The Company's obligations under the Facility are secured by a lien on all or
substantially all of the Company's assets.
5. Stock Option Plan
Effective March 15, 1999, Holdings adopted its 1999 Stock Option Plan (the
"Option Plan") which provides for the granting of options to purchase shares of
its Class A Common Stock to its employees and employees of its subsidiaries
including the Company. The Option Plan is administered by the Board of Directors
of Holdings which is authorized to grant incentive stock options and/or
non-qualified stock options to purchase up to 7,000 shares of Class A Common
Stock. On March 15, 1999, Holdings granted under the Option Plan, ten year
options to purchase 5,000 shares of its Class A Common Stock at an exercise
price of $300 per share of which 1,250 shares became immediately exercisable and
the remaining 3,750 shares vested equally over the three years following the
date of grant.
F-15
G+G Retail, Inc.
Notes to Consolidated Financial Statements (continued)

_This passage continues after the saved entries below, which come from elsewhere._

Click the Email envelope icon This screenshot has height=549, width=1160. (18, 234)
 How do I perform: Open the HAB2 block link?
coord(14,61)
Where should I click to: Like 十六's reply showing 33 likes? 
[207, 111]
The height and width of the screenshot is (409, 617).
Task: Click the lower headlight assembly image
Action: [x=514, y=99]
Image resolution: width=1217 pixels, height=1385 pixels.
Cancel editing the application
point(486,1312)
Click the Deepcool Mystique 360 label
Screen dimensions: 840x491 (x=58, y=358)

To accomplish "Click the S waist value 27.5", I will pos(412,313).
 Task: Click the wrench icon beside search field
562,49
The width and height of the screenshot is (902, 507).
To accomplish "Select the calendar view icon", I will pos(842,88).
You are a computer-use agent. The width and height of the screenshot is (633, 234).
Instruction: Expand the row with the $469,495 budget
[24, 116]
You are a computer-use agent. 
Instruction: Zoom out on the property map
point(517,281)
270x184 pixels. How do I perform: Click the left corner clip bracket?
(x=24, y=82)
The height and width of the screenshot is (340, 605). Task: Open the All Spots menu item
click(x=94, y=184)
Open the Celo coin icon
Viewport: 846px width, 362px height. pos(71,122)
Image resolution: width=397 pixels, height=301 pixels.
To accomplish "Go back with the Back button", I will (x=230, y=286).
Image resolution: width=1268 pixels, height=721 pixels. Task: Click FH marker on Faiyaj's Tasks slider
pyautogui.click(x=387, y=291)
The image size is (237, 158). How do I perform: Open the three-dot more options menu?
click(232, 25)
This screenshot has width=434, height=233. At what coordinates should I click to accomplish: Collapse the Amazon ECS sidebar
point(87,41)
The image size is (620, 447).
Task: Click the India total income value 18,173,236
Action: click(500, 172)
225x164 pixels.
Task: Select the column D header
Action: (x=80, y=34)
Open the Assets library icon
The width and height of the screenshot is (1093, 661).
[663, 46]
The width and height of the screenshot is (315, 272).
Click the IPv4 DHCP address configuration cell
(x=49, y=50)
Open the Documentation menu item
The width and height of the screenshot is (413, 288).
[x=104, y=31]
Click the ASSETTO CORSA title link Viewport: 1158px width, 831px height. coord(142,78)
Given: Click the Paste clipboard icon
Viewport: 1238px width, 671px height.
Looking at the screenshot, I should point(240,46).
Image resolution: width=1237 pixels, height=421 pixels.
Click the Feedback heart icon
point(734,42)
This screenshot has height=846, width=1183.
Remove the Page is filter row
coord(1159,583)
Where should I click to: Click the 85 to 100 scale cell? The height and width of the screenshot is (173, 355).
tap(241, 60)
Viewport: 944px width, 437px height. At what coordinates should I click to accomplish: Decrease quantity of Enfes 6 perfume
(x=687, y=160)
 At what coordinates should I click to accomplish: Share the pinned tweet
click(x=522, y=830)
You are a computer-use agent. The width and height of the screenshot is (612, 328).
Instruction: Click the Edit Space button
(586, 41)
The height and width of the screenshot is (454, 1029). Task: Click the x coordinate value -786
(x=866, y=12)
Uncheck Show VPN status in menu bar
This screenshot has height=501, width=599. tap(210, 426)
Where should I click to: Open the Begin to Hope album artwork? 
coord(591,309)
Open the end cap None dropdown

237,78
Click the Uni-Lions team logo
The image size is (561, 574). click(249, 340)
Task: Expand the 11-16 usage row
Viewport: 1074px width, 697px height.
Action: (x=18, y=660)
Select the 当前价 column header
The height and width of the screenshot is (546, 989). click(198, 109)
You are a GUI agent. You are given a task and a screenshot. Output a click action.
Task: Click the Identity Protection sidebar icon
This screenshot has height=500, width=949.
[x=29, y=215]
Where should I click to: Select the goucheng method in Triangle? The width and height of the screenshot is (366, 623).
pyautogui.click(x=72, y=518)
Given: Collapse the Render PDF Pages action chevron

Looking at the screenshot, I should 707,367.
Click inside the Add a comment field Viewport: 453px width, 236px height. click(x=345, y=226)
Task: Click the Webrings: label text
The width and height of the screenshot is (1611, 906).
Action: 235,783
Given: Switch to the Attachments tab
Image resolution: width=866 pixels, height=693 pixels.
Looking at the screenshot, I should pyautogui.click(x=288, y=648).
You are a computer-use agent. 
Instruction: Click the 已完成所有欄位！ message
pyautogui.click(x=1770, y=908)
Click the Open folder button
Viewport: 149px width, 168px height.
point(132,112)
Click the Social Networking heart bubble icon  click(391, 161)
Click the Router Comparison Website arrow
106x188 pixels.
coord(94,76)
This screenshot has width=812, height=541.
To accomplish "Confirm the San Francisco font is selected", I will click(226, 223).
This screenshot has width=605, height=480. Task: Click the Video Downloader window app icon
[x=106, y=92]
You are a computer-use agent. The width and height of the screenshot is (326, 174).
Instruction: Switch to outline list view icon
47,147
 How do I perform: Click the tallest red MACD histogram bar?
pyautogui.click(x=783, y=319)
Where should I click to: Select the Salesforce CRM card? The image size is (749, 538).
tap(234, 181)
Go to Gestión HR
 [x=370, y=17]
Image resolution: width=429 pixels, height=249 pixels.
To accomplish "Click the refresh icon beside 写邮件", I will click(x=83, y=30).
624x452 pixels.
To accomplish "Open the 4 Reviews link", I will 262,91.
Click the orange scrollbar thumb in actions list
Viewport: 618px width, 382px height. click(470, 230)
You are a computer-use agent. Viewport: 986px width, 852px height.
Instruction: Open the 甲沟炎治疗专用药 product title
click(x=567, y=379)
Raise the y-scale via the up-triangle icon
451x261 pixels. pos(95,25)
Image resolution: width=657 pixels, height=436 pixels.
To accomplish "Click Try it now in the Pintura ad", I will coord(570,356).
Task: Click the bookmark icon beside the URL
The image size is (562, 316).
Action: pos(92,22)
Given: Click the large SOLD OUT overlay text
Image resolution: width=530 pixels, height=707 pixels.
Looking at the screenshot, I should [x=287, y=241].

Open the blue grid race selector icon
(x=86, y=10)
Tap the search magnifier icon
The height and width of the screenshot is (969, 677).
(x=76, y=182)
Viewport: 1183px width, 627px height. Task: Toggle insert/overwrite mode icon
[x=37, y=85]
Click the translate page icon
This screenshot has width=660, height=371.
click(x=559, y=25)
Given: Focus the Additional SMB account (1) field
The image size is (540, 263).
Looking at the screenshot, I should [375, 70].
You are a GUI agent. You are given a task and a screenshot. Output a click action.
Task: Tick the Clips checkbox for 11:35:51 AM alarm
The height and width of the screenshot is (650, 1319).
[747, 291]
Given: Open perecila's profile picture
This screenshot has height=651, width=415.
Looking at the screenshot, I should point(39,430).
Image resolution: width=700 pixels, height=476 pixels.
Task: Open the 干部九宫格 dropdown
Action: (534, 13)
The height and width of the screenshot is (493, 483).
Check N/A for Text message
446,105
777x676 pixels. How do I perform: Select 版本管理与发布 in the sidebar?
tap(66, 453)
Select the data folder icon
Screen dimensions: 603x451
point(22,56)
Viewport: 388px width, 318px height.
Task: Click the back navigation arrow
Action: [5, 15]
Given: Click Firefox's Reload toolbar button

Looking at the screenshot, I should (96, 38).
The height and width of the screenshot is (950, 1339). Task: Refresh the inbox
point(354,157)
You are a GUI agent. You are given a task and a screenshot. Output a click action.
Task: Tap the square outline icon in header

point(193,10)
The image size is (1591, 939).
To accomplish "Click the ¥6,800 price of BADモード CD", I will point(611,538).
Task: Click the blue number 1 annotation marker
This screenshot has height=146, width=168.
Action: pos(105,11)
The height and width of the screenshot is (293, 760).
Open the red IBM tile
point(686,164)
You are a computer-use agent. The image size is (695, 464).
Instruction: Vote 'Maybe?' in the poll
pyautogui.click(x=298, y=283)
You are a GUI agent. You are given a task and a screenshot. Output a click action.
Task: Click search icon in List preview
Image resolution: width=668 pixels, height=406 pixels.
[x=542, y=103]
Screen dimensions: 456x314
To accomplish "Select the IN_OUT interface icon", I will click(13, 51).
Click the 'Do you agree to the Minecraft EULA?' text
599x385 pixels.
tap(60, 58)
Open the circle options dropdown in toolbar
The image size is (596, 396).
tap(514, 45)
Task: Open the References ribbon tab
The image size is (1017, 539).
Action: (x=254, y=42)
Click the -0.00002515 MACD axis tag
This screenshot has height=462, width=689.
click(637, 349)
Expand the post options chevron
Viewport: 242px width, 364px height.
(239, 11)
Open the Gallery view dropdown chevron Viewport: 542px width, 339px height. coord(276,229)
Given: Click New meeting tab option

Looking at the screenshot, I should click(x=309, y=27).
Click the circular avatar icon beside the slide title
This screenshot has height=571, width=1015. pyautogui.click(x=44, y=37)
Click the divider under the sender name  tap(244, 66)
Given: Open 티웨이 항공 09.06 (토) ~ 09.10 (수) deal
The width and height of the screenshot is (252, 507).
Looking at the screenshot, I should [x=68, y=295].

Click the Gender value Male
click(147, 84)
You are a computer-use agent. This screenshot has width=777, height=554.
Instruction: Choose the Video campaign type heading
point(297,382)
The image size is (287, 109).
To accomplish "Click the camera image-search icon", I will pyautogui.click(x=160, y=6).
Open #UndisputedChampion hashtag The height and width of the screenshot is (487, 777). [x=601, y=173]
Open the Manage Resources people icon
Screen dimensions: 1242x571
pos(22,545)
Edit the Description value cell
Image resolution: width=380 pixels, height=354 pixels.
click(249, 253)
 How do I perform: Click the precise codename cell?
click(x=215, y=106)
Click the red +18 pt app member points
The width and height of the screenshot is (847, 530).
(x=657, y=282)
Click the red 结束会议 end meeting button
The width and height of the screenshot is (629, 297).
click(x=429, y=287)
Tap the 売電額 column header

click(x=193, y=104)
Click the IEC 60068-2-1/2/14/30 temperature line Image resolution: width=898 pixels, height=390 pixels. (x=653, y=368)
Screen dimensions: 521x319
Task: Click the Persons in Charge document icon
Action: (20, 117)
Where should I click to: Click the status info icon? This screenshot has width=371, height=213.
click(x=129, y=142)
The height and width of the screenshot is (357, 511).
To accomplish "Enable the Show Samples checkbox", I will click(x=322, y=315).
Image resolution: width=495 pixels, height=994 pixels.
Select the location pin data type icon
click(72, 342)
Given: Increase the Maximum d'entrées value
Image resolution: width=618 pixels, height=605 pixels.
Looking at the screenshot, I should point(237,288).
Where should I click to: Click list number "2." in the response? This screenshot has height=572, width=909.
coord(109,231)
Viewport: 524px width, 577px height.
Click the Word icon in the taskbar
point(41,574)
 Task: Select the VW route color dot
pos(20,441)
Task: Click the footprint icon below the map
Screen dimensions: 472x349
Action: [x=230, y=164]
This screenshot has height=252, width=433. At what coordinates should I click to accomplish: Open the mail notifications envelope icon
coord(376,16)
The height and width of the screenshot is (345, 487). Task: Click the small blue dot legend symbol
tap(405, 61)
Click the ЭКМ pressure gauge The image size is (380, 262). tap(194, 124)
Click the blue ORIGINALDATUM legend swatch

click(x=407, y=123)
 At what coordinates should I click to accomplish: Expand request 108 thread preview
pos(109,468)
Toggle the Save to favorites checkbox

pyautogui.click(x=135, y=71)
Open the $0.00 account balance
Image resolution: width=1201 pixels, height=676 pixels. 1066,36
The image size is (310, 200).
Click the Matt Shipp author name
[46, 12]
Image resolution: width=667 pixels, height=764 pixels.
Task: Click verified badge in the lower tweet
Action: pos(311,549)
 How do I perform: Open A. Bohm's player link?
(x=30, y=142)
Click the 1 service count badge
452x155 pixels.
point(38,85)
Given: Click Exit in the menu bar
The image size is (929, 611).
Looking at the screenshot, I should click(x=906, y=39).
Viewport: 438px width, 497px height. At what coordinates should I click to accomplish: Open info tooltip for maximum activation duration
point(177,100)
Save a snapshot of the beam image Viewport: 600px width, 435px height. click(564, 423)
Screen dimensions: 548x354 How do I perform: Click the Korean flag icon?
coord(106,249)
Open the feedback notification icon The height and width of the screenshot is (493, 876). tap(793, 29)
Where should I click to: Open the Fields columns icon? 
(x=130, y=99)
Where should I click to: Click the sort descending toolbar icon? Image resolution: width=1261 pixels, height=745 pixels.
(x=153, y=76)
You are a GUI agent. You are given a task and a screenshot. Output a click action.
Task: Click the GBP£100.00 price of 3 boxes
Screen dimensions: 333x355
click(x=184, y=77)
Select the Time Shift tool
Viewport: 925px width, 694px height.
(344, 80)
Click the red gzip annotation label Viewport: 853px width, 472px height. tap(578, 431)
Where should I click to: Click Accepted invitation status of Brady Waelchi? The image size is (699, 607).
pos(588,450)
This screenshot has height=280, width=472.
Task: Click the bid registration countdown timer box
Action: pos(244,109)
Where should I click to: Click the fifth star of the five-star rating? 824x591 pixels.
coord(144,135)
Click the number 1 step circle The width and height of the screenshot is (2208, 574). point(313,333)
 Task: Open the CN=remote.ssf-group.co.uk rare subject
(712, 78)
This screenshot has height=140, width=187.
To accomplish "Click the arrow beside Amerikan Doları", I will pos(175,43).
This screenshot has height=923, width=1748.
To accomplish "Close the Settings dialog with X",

5. Stock Option Plan (continued)
On October 19, 1999, Holdings granted under the Option Plan, ten year options to
purchase 2,000 shares of its Class A Common Stock at an exercise price of $300
per share, which vested equally over the three years following the date of
grant. The option prices exceeded the fair market value of Holdings common stock
on the date of grant.
6. Related Party Transactions
A director ("Director") of the Company and shareholder of Holdings is also a
member of the law firm which is principal legal counsel to the Company.
Professional fees paid and expenses reimbursed to the Director's firm totaled
approximately $518,000, $499,000 and $802,000 for the years ended February 1,
2003, February 2, 2002 and February 3, 2001, respectively.
In August 2002, the Company entered into a consulting agreement with an indirect
investor in G&G Retail Holdings, Inc., the parent company. The agreement was
retroactive to January 1, 2002, and provides for an annual consulting fee of
$500,000. For the fiscal year ended February 1, 2003, the Company has recorded
$542,000 of expense in connection with this agreement, of which $500,000 has
been paid through February 1, 2003.
7. Obligations Under Capital Leases
Maturities of obligations under capital leases for equipment are as follows:
(In Thousands)
--------------
Fiscal year ending in:
2004 $1,941
2005 961
Thereafter --
------
Total minimum lease payments 2,902
Less amount representing interest (239)
------
Present value of net minimum lease payments $2,663
======
F-16
G+G Retail, Inc.
Notes to Consolidated Financial Statements (continued)
7. Obligations Under Capital Leases (continued)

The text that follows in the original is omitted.